董林森,謝艷玲,秦劍飛,張 月,史 進
患者,男,18歲。自訴前日凌晨4時突感腹痛不適,以下腹為著,呈間歇性短痛,無惡心嘔吐、無發熱、寒戰、無黃疸、腹瀉、黑便等其他不適,就診于當地衛生室,肌肉注射小莨菪堿,癥狀稍緩解。當日上午9時許再次出現腹痛不適,無惡心、發熱、心慌、胸悶等不適,就診于區級醫院,診斷為“腸痙攣”,對癥治療,效果欠佳。來筆者所在醫院急診彩超檢查考慮“腸系膜淋巴結炎”,給予對癥治療,效果欠佳;后來腹痛進行性加重,伴惡心、嘔吐,痛苦病容;嘔吐后腹痛不適可稍緩解。擬行手術治療收治入院。體格檢查:體溫37.1℃,脈搏91次/min,呼吸19次/min,血壓 137/78 mmHg(1 mmHg=0.133 kPa)。腹平,未見胃腸型及蠕動型,下腹部壓痛,無明顯反跳痛,未見明顯包塊,腸鳴音弱。血液分析:WBC9.10×109/L,中性粒細胞(N)88.5%,RBC 5.26×1012/L,血紅蛋白(HGB)161 g/L,血小板(PLT)268×109/L。 彩超檢查:右下腹升結腸位置靠內,升結腸盲腸部分結構紊亂走形失常,疑向內上翻轉,腸壁局限性增厚,壓痛明顯,其右上方可見0.3 cm粗帶狀斜斷面回聲橫跨其上(圖1),其下方旁邊可見局限性液性暗區,范圍1.5 cm×2.0 cm(圖2);鄰近可見數個腫大的淋巴結,較大者為1.1 cm×0.5 cm。
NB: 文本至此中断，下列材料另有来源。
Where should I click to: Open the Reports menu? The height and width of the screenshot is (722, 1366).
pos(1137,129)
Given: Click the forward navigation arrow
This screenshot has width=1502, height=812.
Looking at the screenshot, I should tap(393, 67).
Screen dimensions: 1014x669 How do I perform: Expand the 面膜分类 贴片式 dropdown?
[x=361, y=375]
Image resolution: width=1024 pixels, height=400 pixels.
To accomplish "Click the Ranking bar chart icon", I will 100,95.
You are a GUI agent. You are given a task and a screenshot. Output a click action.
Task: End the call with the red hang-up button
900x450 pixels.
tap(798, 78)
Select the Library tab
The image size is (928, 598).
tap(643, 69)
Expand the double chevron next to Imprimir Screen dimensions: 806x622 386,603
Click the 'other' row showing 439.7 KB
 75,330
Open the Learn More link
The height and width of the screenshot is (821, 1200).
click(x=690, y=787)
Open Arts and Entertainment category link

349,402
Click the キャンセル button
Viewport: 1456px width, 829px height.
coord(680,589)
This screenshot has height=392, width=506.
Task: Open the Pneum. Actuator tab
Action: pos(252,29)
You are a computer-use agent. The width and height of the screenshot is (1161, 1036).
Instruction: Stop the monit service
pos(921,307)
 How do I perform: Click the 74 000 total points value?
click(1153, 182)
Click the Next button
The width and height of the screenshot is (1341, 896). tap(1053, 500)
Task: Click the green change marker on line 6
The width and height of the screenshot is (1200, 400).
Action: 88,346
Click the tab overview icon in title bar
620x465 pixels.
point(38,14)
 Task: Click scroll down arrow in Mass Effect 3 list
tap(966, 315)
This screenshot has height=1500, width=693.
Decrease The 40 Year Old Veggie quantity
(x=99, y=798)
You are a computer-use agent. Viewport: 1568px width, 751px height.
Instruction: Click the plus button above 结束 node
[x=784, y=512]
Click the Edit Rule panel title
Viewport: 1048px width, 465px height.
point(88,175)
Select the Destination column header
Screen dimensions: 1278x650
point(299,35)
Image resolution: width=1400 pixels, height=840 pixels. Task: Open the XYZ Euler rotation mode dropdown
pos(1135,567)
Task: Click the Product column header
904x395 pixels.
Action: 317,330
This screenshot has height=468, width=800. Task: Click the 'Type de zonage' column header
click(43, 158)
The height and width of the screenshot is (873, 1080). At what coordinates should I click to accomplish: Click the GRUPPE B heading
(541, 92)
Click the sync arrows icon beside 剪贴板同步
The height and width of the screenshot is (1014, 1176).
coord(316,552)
提示:(1)考慮右下腹粘連帶形成;(2)升結腸盲腸腸管嵌入粘連帶內?(3)右下腹局限性積液;(4)右下腹淋巴結腫大。術中所見:距回盲部約60 cm回腸對腸系膜端見一長為4.5 cm,寬基底憩室形成,憩室壁水腫,其遠端與腸系膜根部形成帶狀粘連,呈“環”形致回盲部闌尾嵌頓入內,嵌頓段腸管水腫,散在瘀血,血運尚可;闌尾位于回盲外下位,大小約8.0 cm×0.9 cm,充血,略腫脹。最后診斷:(1)回盲腸闌尾套入粘連帶內嵌頓;(2)回腸憩室;(3)闌尾炎。

圖 1 右下腹部升結腸盲腸腸壁增厚聲像圖表現

圖 2 右下腹腸管旁局限性積液聲像圖表現
腹部腸粘連臨床并不少見,且多為后天性腹腔內手術、炎癥、創傷、異物和出血等引起。回腸憩室腸管畸形并粘連帶內嵌頓回盲腸及闌尾較為罕見,其腸管發育異常可能是粘連帶形成的重要因素之一,腹腔臟器粘連所致的空隙是臟器疝入的常見病因[1]。粘連帶形成后,如果存在小腸系膜過長、腸管活動度過大或腹腔內壓力增高及其他刺激因素時,腸管就可疝入間隙導致粘連帶型腹內疝[2]。臨床表現為發病急、病情兇險、早期癥狀不典型,繼續發展可形成腸梗阻,導致腸壁壞死、腸穿孔,后果嚴重[3]。超聲檢查可發現粘連帶和腸管的大致走行方向及腸管壁的厚度,而這些異常往往就可能是病變的表現征象之一,而手術探查才是確診的關鍵。該例為先天性發育異常引起粘連帶導致的腹內疝,臨床較罕見,其具有以下特點:(1)右下腹局部疼痛,時輕時重,可暫時緩解;(2)高頻超聲聲像圖清晰顯示粘連帶斷面及升結腸盲腸管走行方向異常,同時可見其管壁增厚;(3)鄰近可見局限性積液;(4)由于局部腸管聲像圖異常,可能位置較深,遺漏闌尾炎及回腸憩室,但回腸憩室超聲診斷亦較困難。該病主要與盲腸炎、化膿性闌尾炎和克恩病等鑒別,女性患者還要與黃體囊腫破裂及宮外孕等疾病鑒別。超聲檢查遇到右下腹上述異常回聲,要結合臨床表現、實驗室檢查結果,考慮腹腔腸管套入粘連帶內并嵌頓,即形成腹內疝的可能。